Items in a dataset listing:
## Start
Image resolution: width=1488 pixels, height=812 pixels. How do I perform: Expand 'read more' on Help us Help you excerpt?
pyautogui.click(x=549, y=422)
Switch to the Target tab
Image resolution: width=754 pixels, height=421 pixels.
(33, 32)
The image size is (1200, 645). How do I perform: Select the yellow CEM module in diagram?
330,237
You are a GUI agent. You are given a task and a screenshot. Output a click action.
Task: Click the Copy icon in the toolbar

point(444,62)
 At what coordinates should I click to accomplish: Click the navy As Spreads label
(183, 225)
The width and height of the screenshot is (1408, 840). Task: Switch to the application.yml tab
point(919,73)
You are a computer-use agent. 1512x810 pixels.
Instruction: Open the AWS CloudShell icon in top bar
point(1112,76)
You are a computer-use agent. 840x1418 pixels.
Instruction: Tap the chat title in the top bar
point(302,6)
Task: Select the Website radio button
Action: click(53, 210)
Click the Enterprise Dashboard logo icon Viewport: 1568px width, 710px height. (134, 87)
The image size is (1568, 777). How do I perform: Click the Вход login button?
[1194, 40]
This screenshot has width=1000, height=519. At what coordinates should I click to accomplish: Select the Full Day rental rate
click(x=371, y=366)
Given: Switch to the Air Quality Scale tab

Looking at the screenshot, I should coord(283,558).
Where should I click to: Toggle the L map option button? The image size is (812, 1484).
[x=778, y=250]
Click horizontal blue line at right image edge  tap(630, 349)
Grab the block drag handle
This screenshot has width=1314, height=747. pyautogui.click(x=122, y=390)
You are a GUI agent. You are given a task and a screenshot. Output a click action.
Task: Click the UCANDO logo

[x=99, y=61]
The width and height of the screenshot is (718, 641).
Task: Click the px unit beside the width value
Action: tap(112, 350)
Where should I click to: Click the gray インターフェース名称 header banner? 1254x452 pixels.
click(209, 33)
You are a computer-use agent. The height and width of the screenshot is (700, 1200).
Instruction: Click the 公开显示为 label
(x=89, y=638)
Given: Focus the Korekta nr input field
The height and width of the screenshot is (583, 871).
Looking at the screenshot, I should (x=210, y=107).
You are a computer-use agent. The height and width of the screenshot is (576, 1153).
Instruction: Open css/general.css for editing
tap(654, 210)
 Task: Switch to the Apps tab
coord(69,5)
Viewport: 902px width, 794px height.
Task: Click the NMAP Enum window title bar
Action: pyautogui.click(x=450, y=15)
## End
[To do]
Copy out every line of these records verbatim.

[Problem solution]
Image resolution: width=1488 pixels, height=812 pixels. How do I perform: Expand 'read more' on Help us Help you excerpt?
pyautogui.click(x=549, y=422)
Switch to the Target tab
Image resolution: width=754 pixels, height=421 pixels.
(33, 32)
The image size is (1200, 645). How do I perform: Select the yellow CEM module in diagram?
330,237
You are a GUI agent. You are given a task and a screenshot. Output a click action.
Task: Click the Copy icon in the toolbar

point(444,62)
 At what coordinates should I click to accomplish: Click the navy As Spreads label
(183, 225)
The width and height of the screenshot is (1408, 840). Task: Switch to the application.yml tab
point(919,73)
You are a computer-use agent. 1512x810 pixels.
Instruction: Open the AWS CloudShell icon in top bar
point(1112,76)
You are a computer-use agent. 840x1418 pixels.
Instruction: Tap the chat title in the top bar
point(302,6)
Task: Select the Website radio button
Action: click(53, 210)
Click the Enterprise Dashboard logo icon Viewport: 1568px width, 710px height. (134, 87)
The image size is (1568, 777). How do I perform: Click the Вход login button?
[1194, 40]
This screenshot has width=1000, height=519. At what coordinates should I click to accomplish: Select the Full Day rental rate
click(x=371, y=366)
Given: Switch to the Air Quality Scale tab

Looking at the screenshot, I should coord(283,558).
Where should I click to: Toggle the L map option button? The image size is (812, 1484).
[x=778, y=250]
Click horizontal blue line at right image edge  tap(630, 349)
Grab the block drag handle
This screenshot has width=1314, height=747. pyautogui.click(x=122, y=390)
You are a GUI agent. You are given a task and a screenshot. Output a click action.
Task: Click the UCANDO logo

[x=99, y=61]
The width and height of the screenshot is (718, 641).
Task: Click the px unit beside the width value
Action: tap(112, 350)
Where should I click to: Click the gray インターフェース名称 header banner? 1254x452 pixels.
click(209, 33)
You are a computer-use agent. The height and width of the screenshot is (700, 1200).
Instruction: Click the 公开显示为 label
(x=89, y=638)
Given: Focus the Korekta nr input field
The height and width of the screenshot is (583, 871).
Looking at the screenshot, I should (x=210, y=107).
You are a computer-use agent. The height and width of the screenshot is (576, 1153).
Instruction: Open css/general.css for editing
tap(654, 210)
 Task: Switch to the Apps tab
coord(69,5)
Viewport: 902px width, 794px height.
Task: Click the NMAP Enum window title bar
Action: pyautogui.click(x=450, y=15)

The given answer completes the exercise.